One comment was received from Ms. Darlene Barter, manager of the
committee. Ms. Barter suggested that the revision to
Sec. 906.120(c)(4)(ii) in the interim final rule should specify ``Texas
citrus.'' The Department's position is that the industry will be better
served by stating ``grown in the production area'' rather than stating
``Texas citrus''. This will encourage handlers to ship oranges and
grapefruit grown in the Lower Rio Grande Valley. While citrus is well
defined in the order, the Department agrees that there is a need for
additional clarity in the order's handling regulations. The best way to
improve the clarity of the handling regulations is by stating ``grown
in the production area''. While Ms. Barter's request is not accepted, a
change in the regulation for clarity will be incorporated.
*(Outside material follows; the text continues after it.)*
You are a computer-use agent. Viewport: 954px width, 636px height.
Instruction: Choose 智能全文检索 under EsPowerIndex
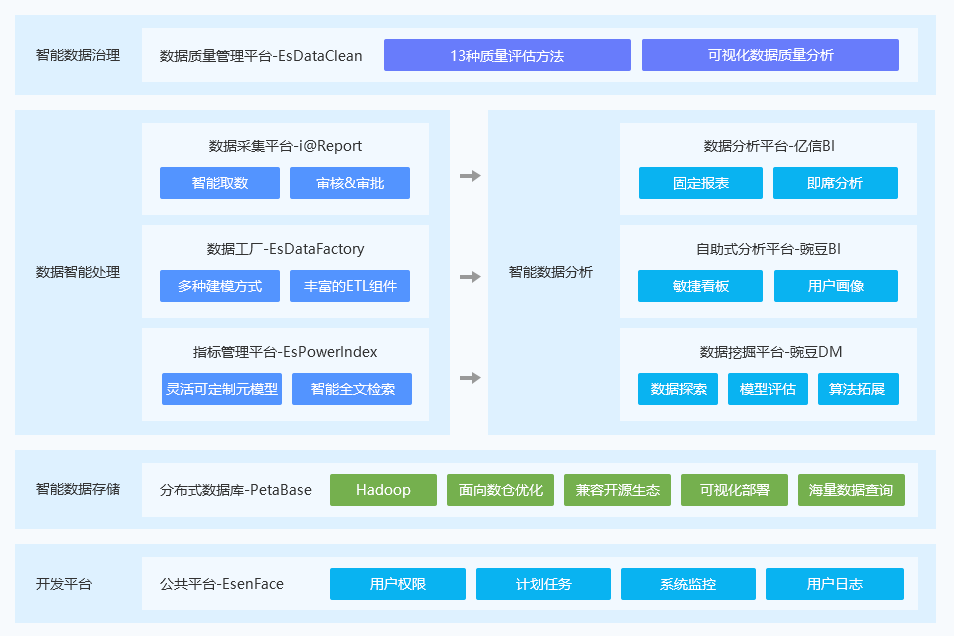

The information collection requirements contained in the referenced
sections have been previously approved by the Office of Management and
Budget (OMB) under the provisions of 44 U.S.C. chapter 35 and have been
assigned OMB number 0581-0068 for Texas oranges and grapefruit.
There is no reporting burden on handlers of oranges and grapefruit
who have been using experimental containers because no application is
required.
Based on the above, the Administrator of the AMS has determined
that this action will not have a significant economic impact on a
substantial number of small entities.
After consideration of all relevant matter presented, including the
information and recommendations submitted by the committee and other
available information, it is hereby found that this rule as hereinafter
set forth will tend to effectuate the declared policy of the Act.
List of Subjects in 7 CFR Part 906
Grapefruit, Marketing agreements and Reporting and recordkeeping
requirements.
For the reasons set forth in the preamble, 7 CFR Part 906 is
amended as follows:
PART 906--[AMENDED]
1. The authority citation for 7 CFR Part 906 continues to read as
follows:
Authority: 7 U.S.C. 601-674.
Sec. 906.120 Fruit exempt from regulations.
2. Section 906.120(c)(4) is revised to read as follows:
* * * * *
(c) * * *
(4) Oranges and grapefruit grown in the production area may be
handled exempt from container and pack regulations issued pursuant to
Sec. 906.40(d), under the following conditions:
(i) Such oranges and/or grapefruit grown in the production area are
mixed with other types of fruit;
(ii) Such oranges and/or grapefruit grown in the production area
constitute at least one-third by volume of the contents of any
container, and any such container is not larger than a \7/10\ bushel
carton.
(iii) Such grapefruit grown in the production area grade at least
U.S. No. [[Page 13893]] 1, and such oranges grown in the production
area grade at least U.S. Combination (with not less than 60 percent, by
count, of the oranges in any lot grading at least U.S. No.1).
* * * * *
Dated: March 9, 1995.
Sharon Bomer Lauritsen,
Deputy Director, Fruit and Vegetable Division.